▸ PROBLEM STATEMENT: The line with "Task: Open the 11 Sep 2022 date link" marks the first line to copy, and the line with "Given: Share the 'Source?' tweet" marks the last. Transcribe that stretch of the data below exactly, without pictures.

▸ RECORDS FOR THIS EXERCISE:
###

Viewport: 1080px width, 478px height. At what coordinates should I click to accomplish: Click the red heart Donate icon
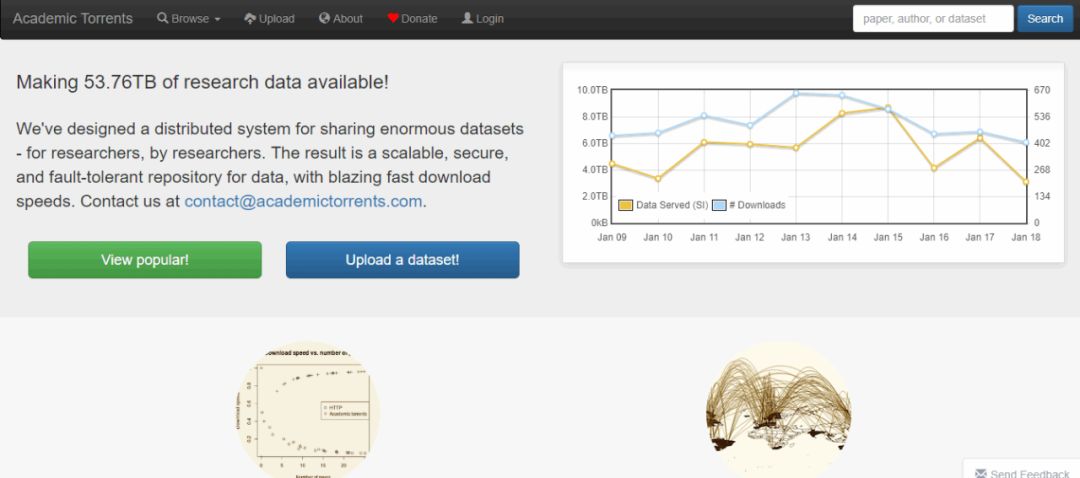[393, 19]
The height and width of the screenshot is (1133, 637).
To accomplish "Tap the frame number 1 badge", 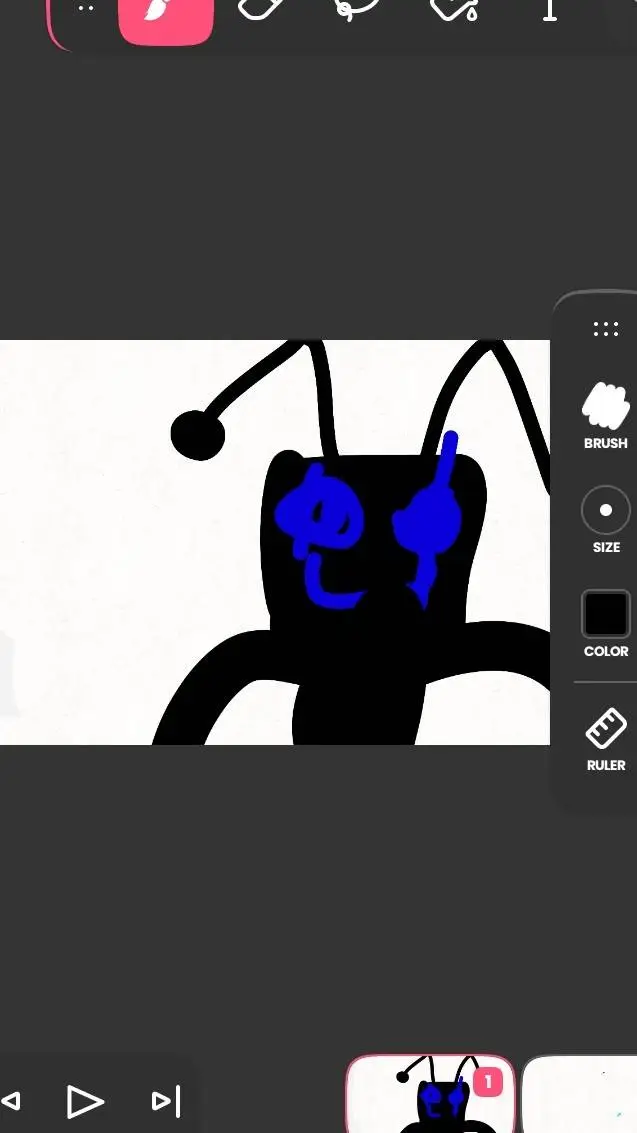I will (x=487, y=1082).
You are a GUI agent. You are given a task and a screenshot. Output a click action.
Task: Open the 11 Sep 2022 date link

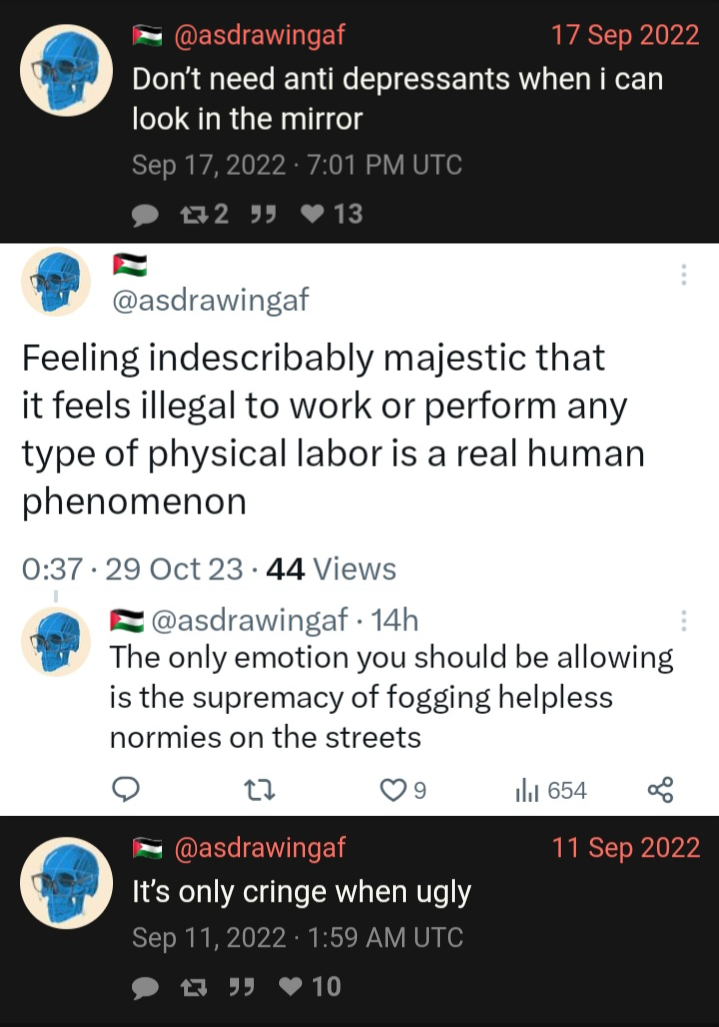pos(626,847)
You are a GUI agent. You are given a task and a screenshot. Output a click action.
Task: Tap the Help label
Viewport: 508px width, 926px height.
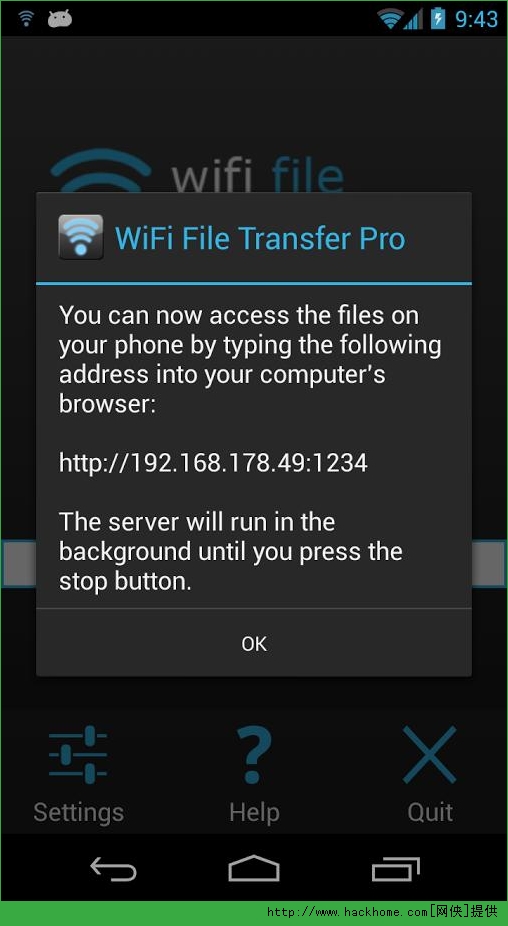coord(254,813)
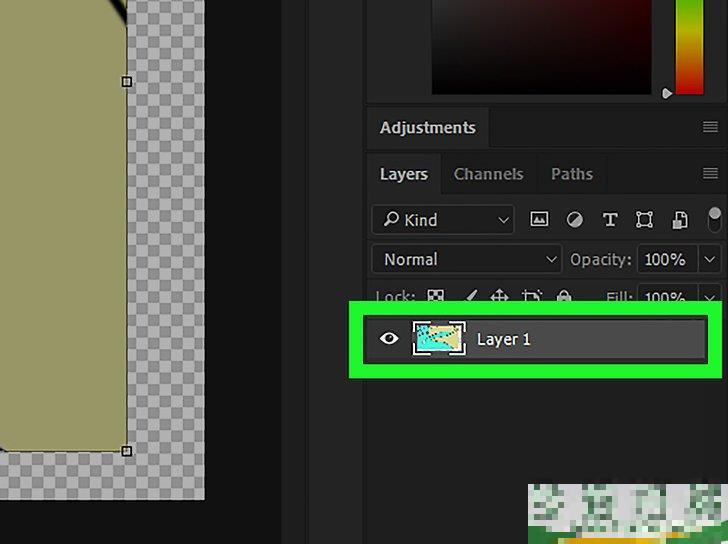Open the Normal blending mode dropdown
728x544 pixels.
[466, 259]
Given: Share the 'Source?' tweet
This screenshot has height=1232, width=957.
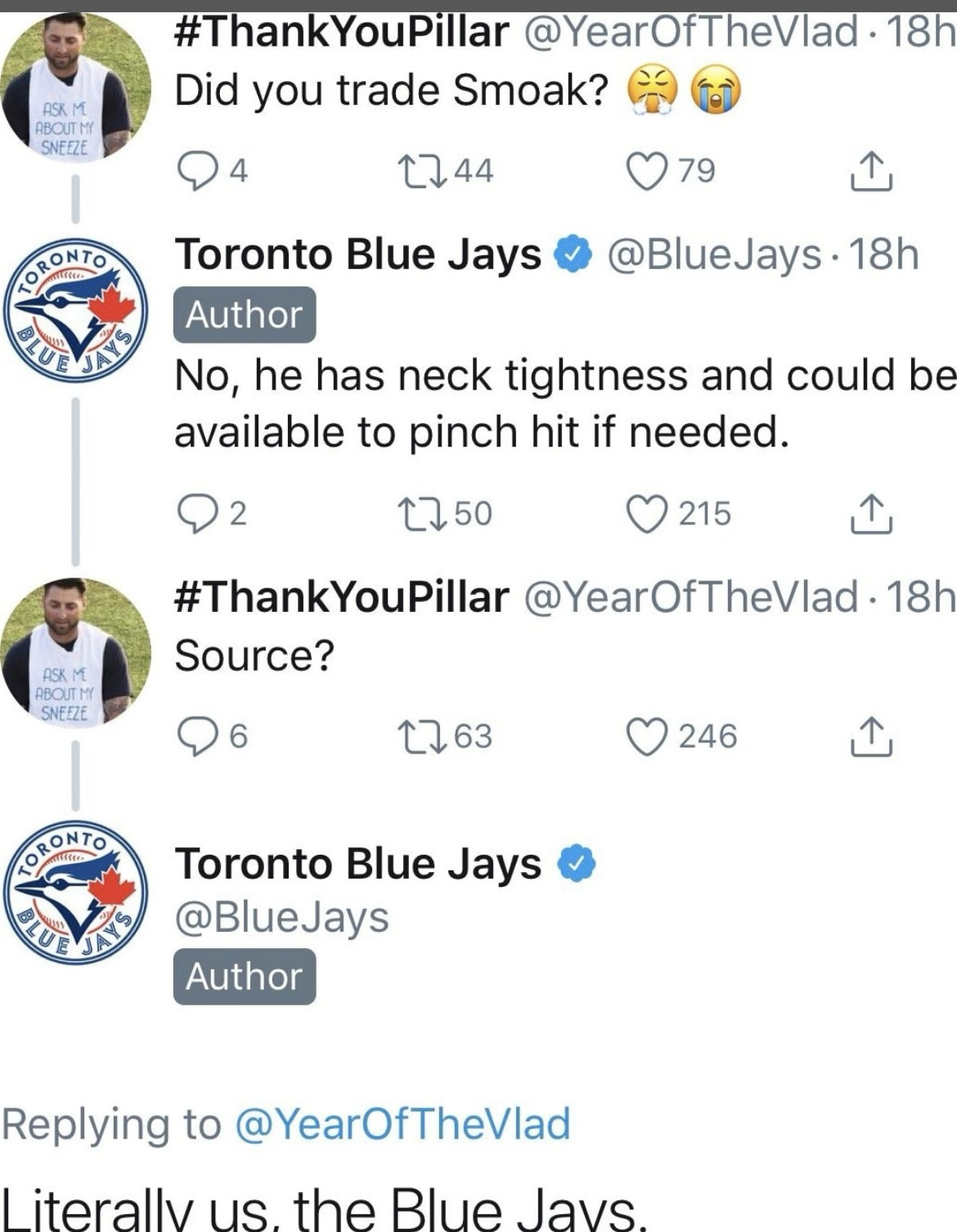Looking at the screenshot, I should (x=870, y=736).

###

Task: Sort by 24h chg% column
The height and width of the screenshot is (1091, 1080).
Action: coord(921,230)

###

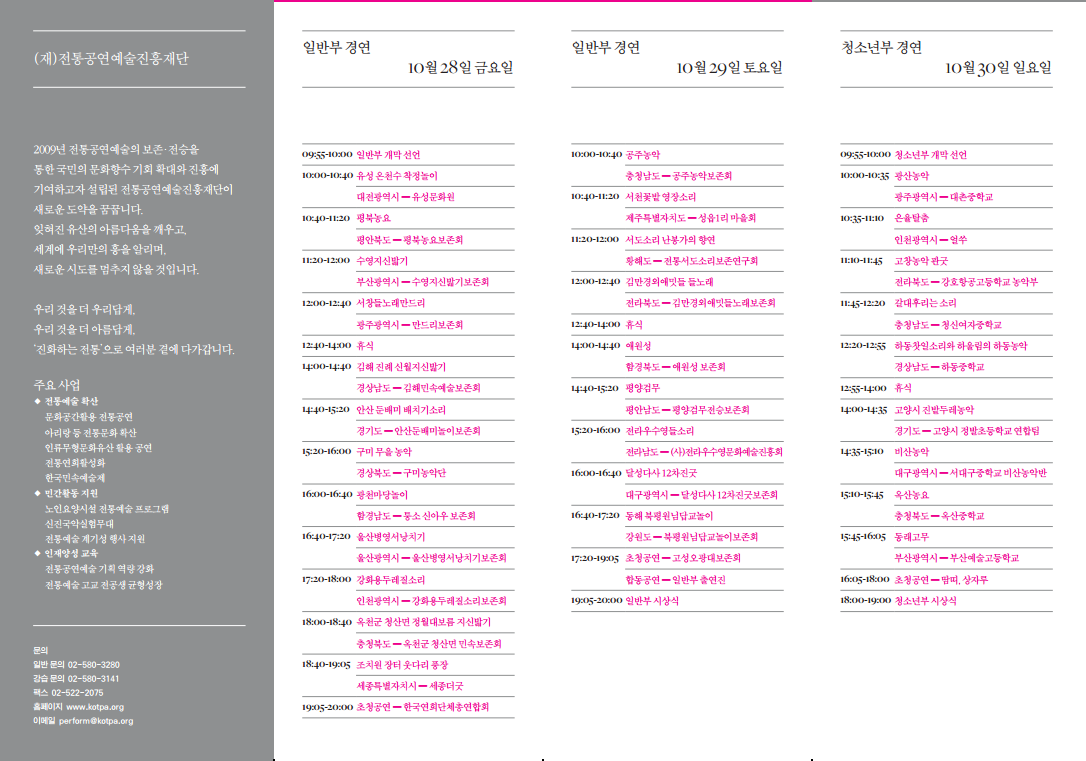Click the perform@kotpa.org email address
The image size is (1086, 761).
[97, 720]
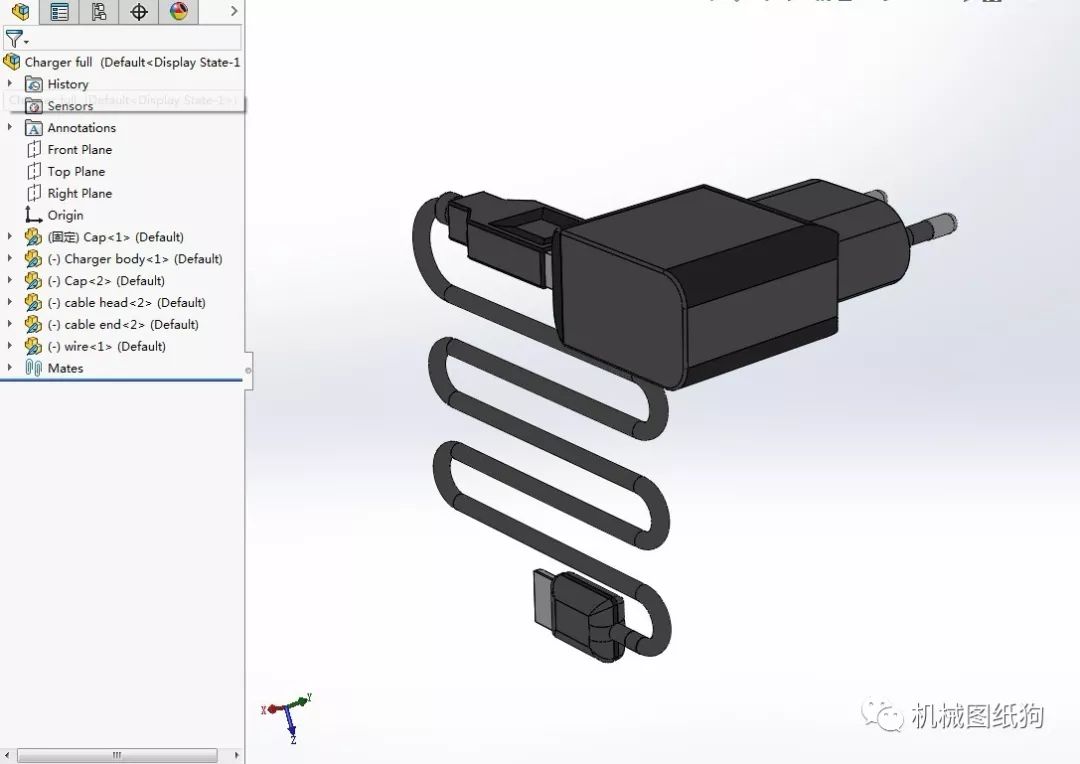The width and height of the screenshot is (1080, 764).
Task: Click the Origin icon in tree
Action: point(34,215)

###

▸ RESULT OF THE EXERCISE:
Task: Open the 11 Sep 2022 date link

pos(626,847)
You are a GUI agent. You are given a task and a screenshot. Output a click action.
Task: Tap the Help label
Viewport: 508px width, 926px height.
coord(254,813)
Open the Normal blending mode dropdown
728x544 pixels.
[466, 259]
Given: Share the 'Source?' tweet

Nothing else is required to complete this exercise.